Locks overlap (in both amount and duration), and the general rule is that:

  • If you have multiple locks of different amounts of tokens, the biggest lock decides the total amount of locked tokens
  • If you have multiple locks of the same amount of tokens, the lock with the longest duration decides when those tokens can be unlocked

Let's take, for example, 80 DOT as a frozen balance. These 80 DOT are currently used in staking and governance as follows:

  • 80 DOT Staking (just unbonded) -> lock 28 days
  • 24 DOT OpenGov 1x conviction (referendum just ended, winning side) -> lock 7 days
  • 4 DOT OpenGov 6x conviction (referendum just ended, winning side) -> lock 224 days

locks-example-1

The 1 DOT ED is the existential deposit. The locked amount is 80 DOT (not 108 DOT). But those 80 DOT will be available for unlock at different times. You will first need to remove the governance lock on the 24 DOT after 7 days, then remove the staking lock for the 80 DOT after 28 days, and finally, after 224 days, you will be able to remove the second governance lock.

locks-example-2

After 224 days, all 80 DOT (- ED) will be free and transferrable.

Edge Case for Locks

The longest period and the largest amount are considered if you use different convictions while you have ongoing locks.

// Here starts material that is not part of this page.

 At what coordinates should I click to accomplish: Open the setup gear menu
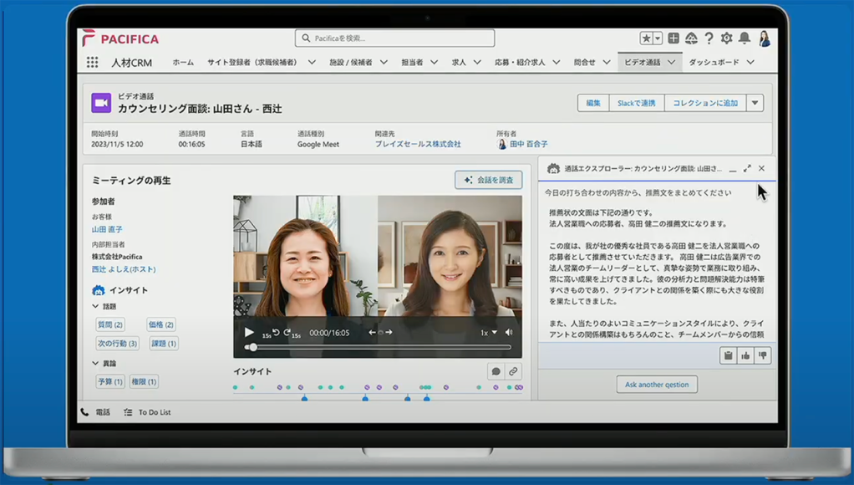coord(726,38)
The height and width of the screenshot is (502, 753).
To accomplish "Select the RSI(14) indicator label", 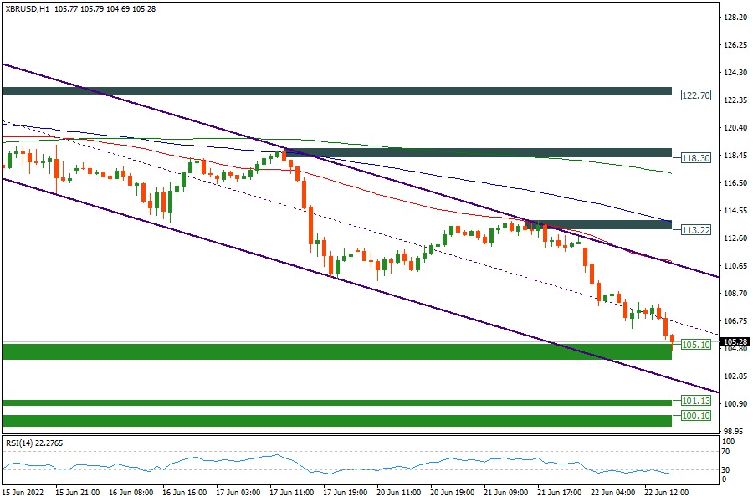I will tap(33, 442).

Following the previous example, if you:

  • undelegate a 1x conviction delegation of 24 DOT, you will get a 7-day lock on 24 DOT
  • delegate 4 DOT with 6x conviction
  • undelegate again before the 1x conviction lock is removed

You will get a 6x conviction for 24 DOT! See here for more information.

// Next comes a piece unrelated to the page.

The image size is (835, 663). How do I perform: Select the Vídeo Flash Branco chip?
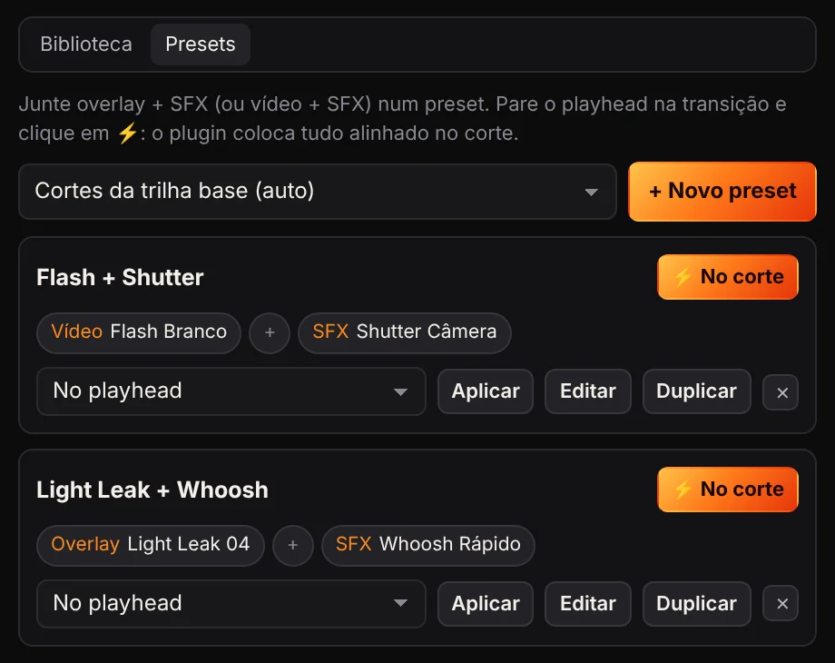pos(139,332)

Balance Types on Polkadot-JS

Below is an example that displays different balance types on the Polkadot-JS UI (wallet) of a Kusama account (note that the balance types are the same for a Polkadot account).

account_balance_types

  • The total balance indicates the total number of tokens in the account. Note that this number does not necessarily correspond to the tokens you can transfer. In the example, the total number of tokens is 0.6274 KSM. The transferrable balance indicates the number of free tokens to be transferred. This is calculated by subtracting the number of locked and reserved tokens from the total number of tokens. Locked funds correspond to tokens used in staking, governance, and vested transfers (see below). In the example, the transferrable balance is 0.0106 KSM.
  • The vested balance indicates tokens sent to the account and released with a specific time schedule. The account owns the tokens, but they are locked and become available for transfer after a specific number of blocks. In the example, the vested balance is 0.25 KSM.
  • The bonded balance indicates the number of tokens that are locked for on-chain participation to staking. In the example, the bonded balance is 0.4 KSM.
  • The democracy balance indicates the number of tokens that are locked for on-chain participation in democracy (i.e., voting for referenda and council). In the example, the democracy balance is 0.4 KSM.
  • The redeemable balance indicates the number of tokens ready to be unlocked to become transferrable again. Those tokens already went through the unbonding period. In this case, the redeemable balance is 0.1 KSM.
  • The locked balance indicates the number of frozen tokens for on-chain participation to staking and democracy or for vested transfers. Locks do not stack, which means that if you have different locks, the total locked balance is not the addition of the individual locks. Instead, the biggest lock decides the total locked balance. In the example, the locked balance is 0.55 KSM because the biggest lock is on democracy (0.55 KSM).
  • The reserved balance indicates the number of frozen tokens for on-chain activity other than staking, governance, and vested transfers. Such activity can be setting an identity or a proxy. Reserved funds are held due to on-chain requirements and can usually be freed by taking some on-chain action. For example, the "Identity" pallet reserves funds while an on-chain identity is registered, but by clearing the identity, you can unreserve the funds and make them free again. The same applies to proxies. The idea is that those actions require some network memory usage that is not given for free. In the example, we created a governance proxy, and the reserved funds for this are 0.0668 KSM.